Tratto da L'incubo di Hill House di Shirley Jackson, Gli invasati è una storia di fantasmi classica che più classica non si può, ed un epigono del sottogenere sulle case infestate.

In una villa del New England famosa per le morti violente dei suoi abitanti, il professor Markway (Richard Johnson), antropologo e studioso di parapsicologia, riunisce tre persone per verificare gli effetti paranormali del luogo: Luke (Russ Tamblyn), l'erede della proprietà, Theodora (Claire Boom), una lesbica dotata di poteri medianici, e la mitomane Eleanor (Julie Harris), convinta di essere la responsabile della morte della madre. La situazione, fin dall'inizio carica di tensione per l'atmosfera diabolica della villa e per le turbe mentali di Eleanor, precipiterà con l'arrivo della signora Grace (Lois Maxwell), la moglie del professore, fino al tragico finale.
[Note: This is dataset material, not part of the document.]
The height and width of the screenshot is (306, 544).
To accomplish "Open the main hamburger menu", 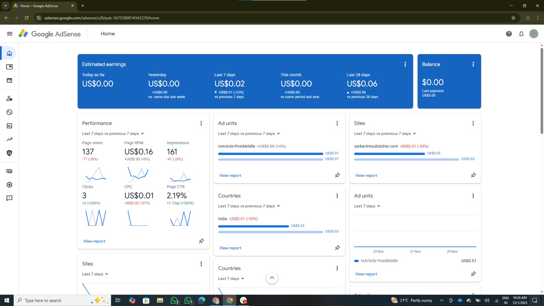I will (x=10, y=34).
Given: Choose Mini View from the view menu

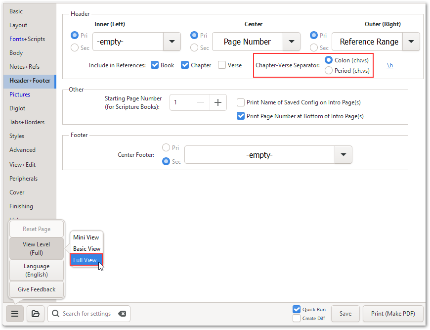Looking at the screenshot, I should click(86, 237).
Noto per essere uno dei più eclettici professionisti di Hollywood (suoi sono, fra gli altri, il film tratto da Star Trek e i musical West Side Story e Tutti insieme appassionatamente) Robert Wise è stato anche un eccellente regista di horror: e questo gioiello del 1963 reca senza dubbio i segni dell'apprendistato di Wise presso il produttore Val Lewton, rinomato per il suo stile allusivo, evocativo, giocato tutto sul dubbio e sull'incertezza più che sul palese disvelamento dell'orrore. Così per tutta la durata del film non assistiamo mai a degli eventi soprannaturali veri e propri (ad eccezione della sequenza della porta che si gonfia), ma soltanto alle reazioni terrorizzate dei personaggi. La storia - come vogliono le regole dei racconti fantastici ottocenteschi - rimane fino alla fine in bilico fra razionalità e immaginazione, obiettività e soggettività, e non ci verrà mai chiarito se quanto sta accadendo è davvero dovuto agli spettri che invadono Hill House, o soltanto alla fantasia sconvolta della protagonista.
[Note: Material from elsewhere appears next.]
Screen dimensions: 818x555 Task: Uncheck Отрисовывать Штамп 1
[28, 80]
Come in certi film di Polanski (e la fragile e spaurita Julie Harris non può non far pensare a Mia Farrow), ad essere realmente al centro dell'attenzione del regista sono le dinamiche spesso ambigue, fatte di attrazioni incrociate e gelosie, che si creano fra i personaggi del gruppo. Certamente memorabile è lo scavo psicologico compiuto su una figura complessa e sfaccettata come quella di Eleanor, la cui progressiva deriva mentale viene rappresentata con grande finezza, complice la sensibile interpretazione dell'attrice.
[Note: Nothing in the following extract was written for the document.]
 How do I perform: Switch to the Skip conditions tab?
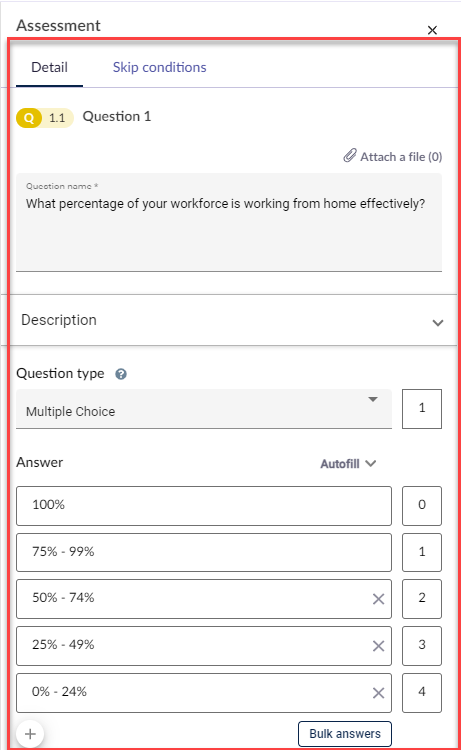159,67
Tutto ciò non va però a scapito della tensione, che si mantiene elevatissima per tutto il film, nonostante qualche lungaggine e qualche dialogo superfluo. Wise, ex montatore, riesce a spaventare facendo un uso accortissimo delle inquadrature, e costruisce momenti ancor oggi terrorizzanti semplicemente riprendendo un'ombra che si muove, il viso di una statua, un incisione sul muro. Né vanno dimenticati gli apporti fondamentali della colonna sonora (un autentico campionario di spaventi: rumori improvvisi, cigolii, voci spettrali, dissonanze) e della bellissima fotografia in b/n.

Un film così memorabile non poteva ovviamente non essere rovinato da un remake: che è puntualmente arrivato nel 1999 ad opera di Jan De Bont, un giocattolone a base di effetti speciali e chiassoso grand-guignol digitale capace soltanto di far rimpiangere l'angosciosa e raffinata costruzione dell'originale.